Die Grenze: DLX und Zero-Knowledge

Hier gehört ein offenes Wort hin. Auf dem gewöhnlichen Weg entschlüsselt der Browser des Patienten die Bilder; der Server sieht zu keinem Zeitpunkt mehr als Chiffrat. DLX verlangt aber ein fertiges ZIP-Archiv aus der Hand des Servers — und das kann nur bauen, wer die Bilder im Klartext hat.

Deshalb gilt für DLX-Freigaben: Der Server bekommt den Schlüssel für die Dauer der Abholung in den Arbeitsspeicher. Er bekommt ihn nur, wenn jemand Kennung und Geburtsdatum vorlegt — auf der Festplatte liegt keines von beidem. Nach der Sitzung ist der Schlüssel wieder weg, und der Datenbestand allein gibt ihn nicht her. Trotzdem ist das eine andere Zusicherung als beim Patientenweg, und wer sie nicht will, erteilt schlicht keine DLX-Freigabe: Die Entscheidung trifft die Praxis je Übergabe mit einem Häkchen, nicht der Betreiber in den Einstellungen.
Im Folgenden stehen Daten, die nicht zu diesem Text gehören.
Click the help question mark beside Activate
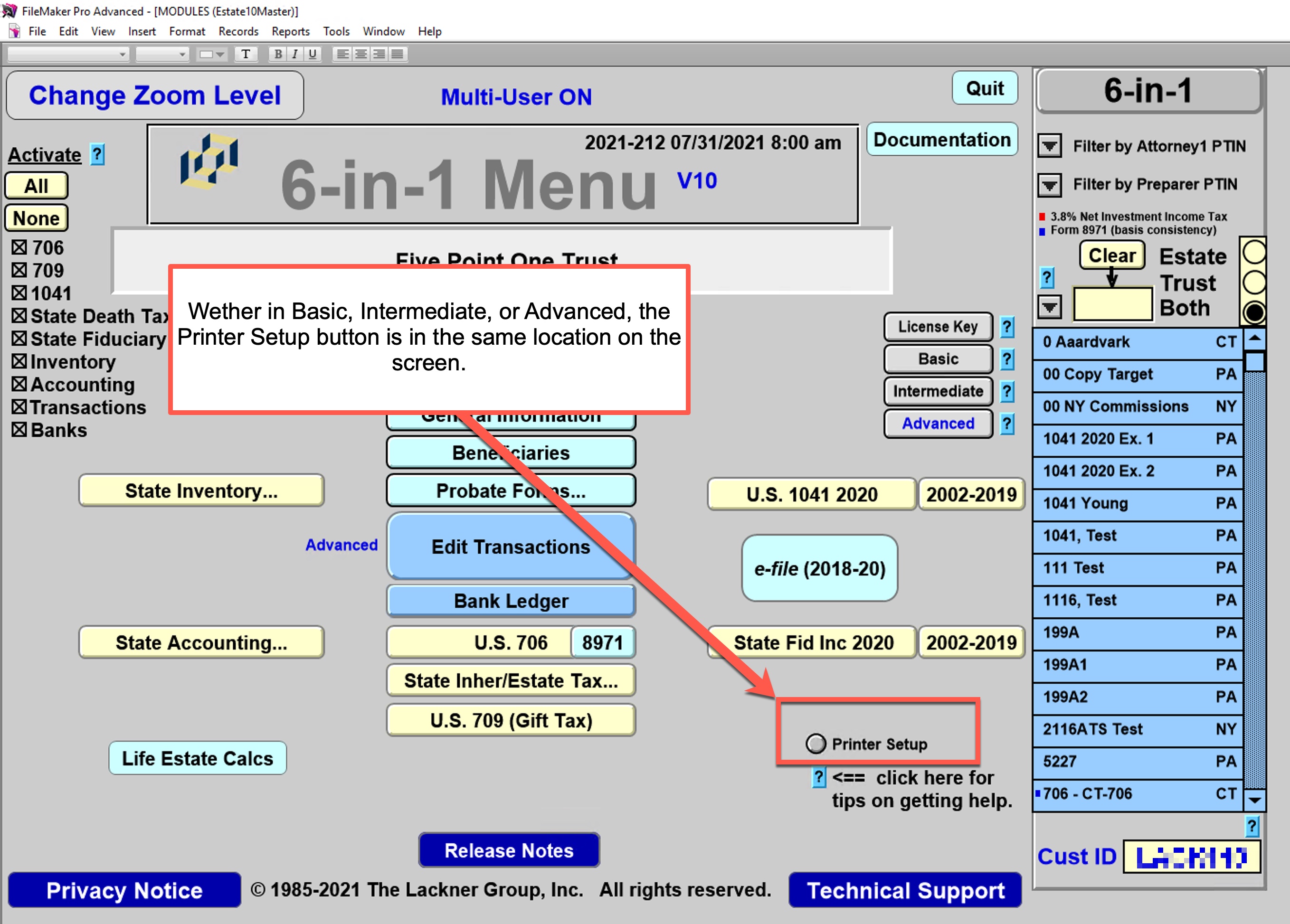Image resolution: width=1290 pixels, height=924 pixels. 98,154
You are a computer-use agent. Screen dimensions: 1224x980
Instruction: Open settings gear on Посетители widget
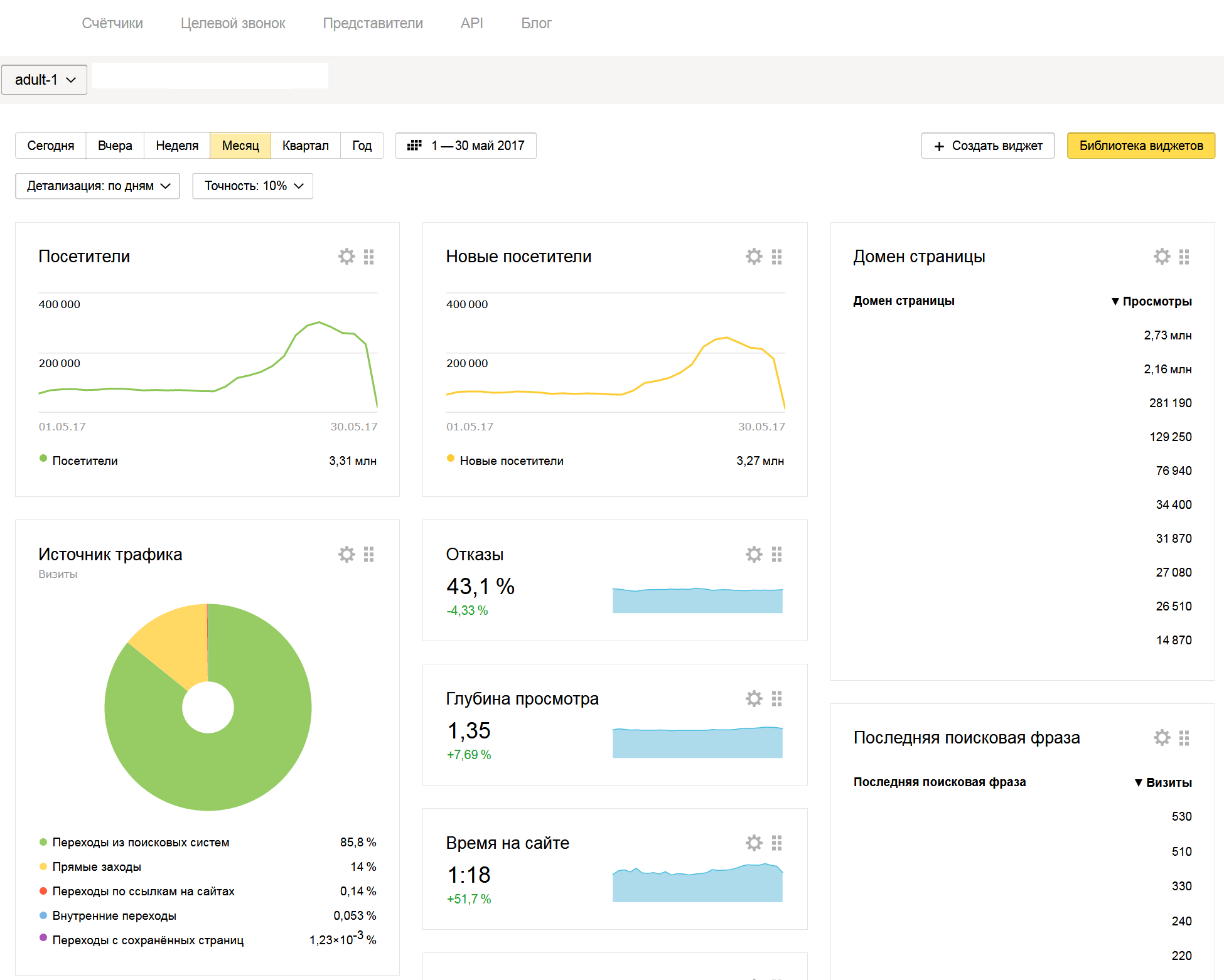pyautogui.click(x=346, y=257)
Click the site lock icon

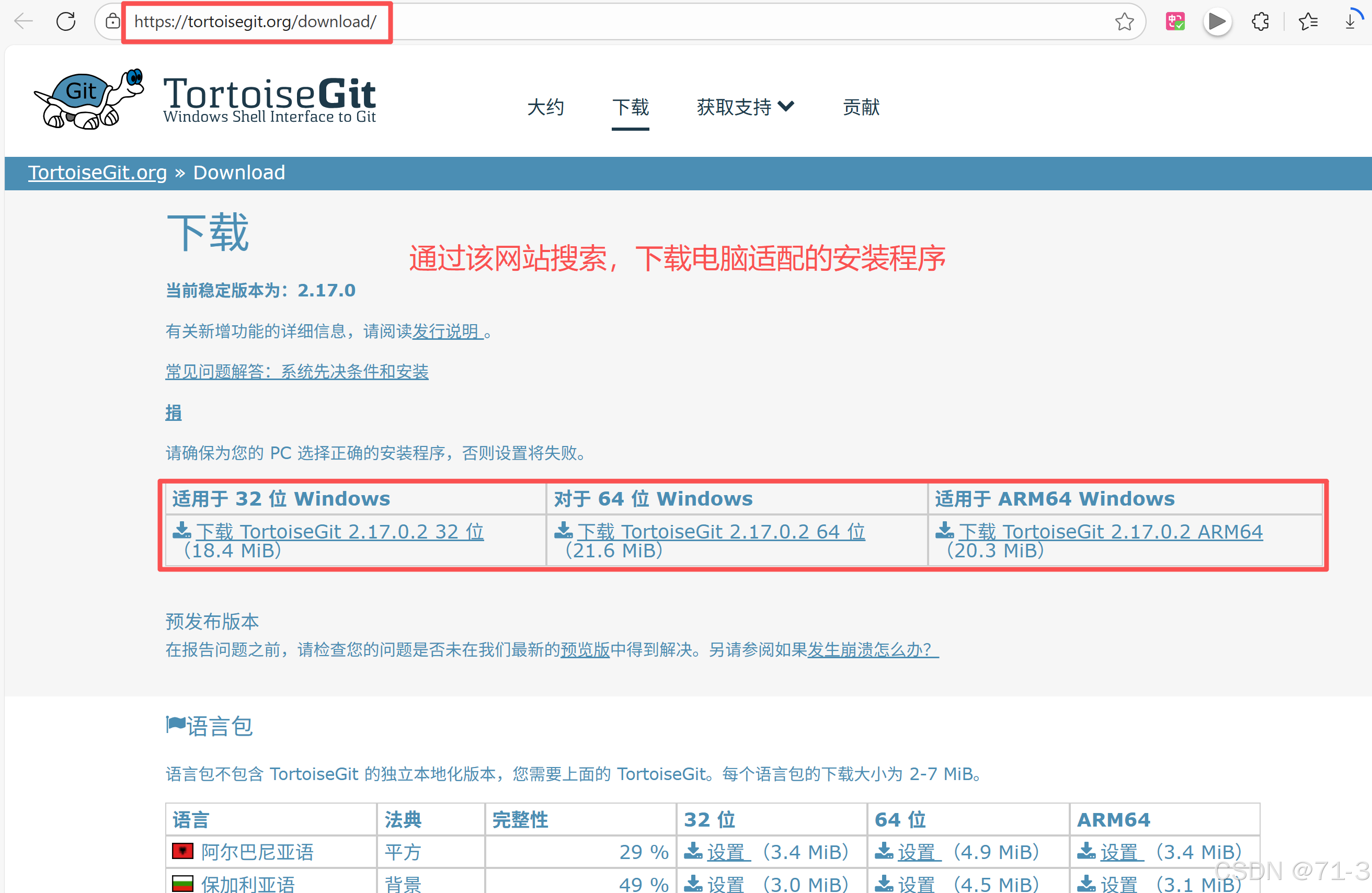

Was das für eine Praxis bedeutet

Für die Mitarbeiterin am Empfang ändert sich ein Häkchen. Für die Praxis, an die es weitergeht, ändert sich mehr: Sie braucht keinen Zugang, kein Konto und keine Absprache mit uns — ihr Befundsystem holt die Bilder selbst, wenn es DLX beherrscht. Und wenn nicht, führt derselbe Link weiterhin in den Browser.

Häufige Fragen

Ist XrayHub DLX-konform?
Ja. XrayHub bedient die Endpunkte der DIN/TS 19455 unter /dlx/v1 — api_info, token, tokentfa, list, download und downloadall —, liefert DICOM-Studien als ZIP nach IHE PDI und legt Dokumente zusätzlich nach IHE XDM bei. Auch der von der Norm vorgesehene Umweg über den Kopf X-DICOM-LINK-EXCHANGE auf einer bereits bekannten Adresse funktioniert.
Was ist der Unterschied zwischen PDI und XDM?
PDI beschreibt den Aufbau für Bilddaten: DICOMDIR plus DICOM-Dateien, so wie auf einer Patienten-CD. XDM beschreibt den Aufbau für Dokumente: die Datei plus eine METADATA.XML, die Patient, Art und Herkunft des Dokuments benennt. Für DICOM ist PDI verpflichtend, XDM kommt für Befunde und andere Dokumente hinzu.
Kann der Betreiber bei einer DLX-Freigabe die Bilder lesen?
Während einer laufenden Abholung ja — anders lässt sich ein ZIP-Archiv nicht zusammenstellen. Voraussetzung ist, dass jemand Kennung und Geburtsdatum vorlegt; gespeichert wird keines von beiden. Ohne DLX-Freigabe bleibt es beim Zero-Knowledge-Weg, bei dem allein der Browser des Patienten entschlüsselt.
Muss die weiterbehandelnde Praxis etwas einrichten?
Nein. Sie tippt die Kennung vom Blatt in ihr Befundsystem oder ruft den aufgedruckten Link auf. Ein Konto bei uns braucht sie nicht.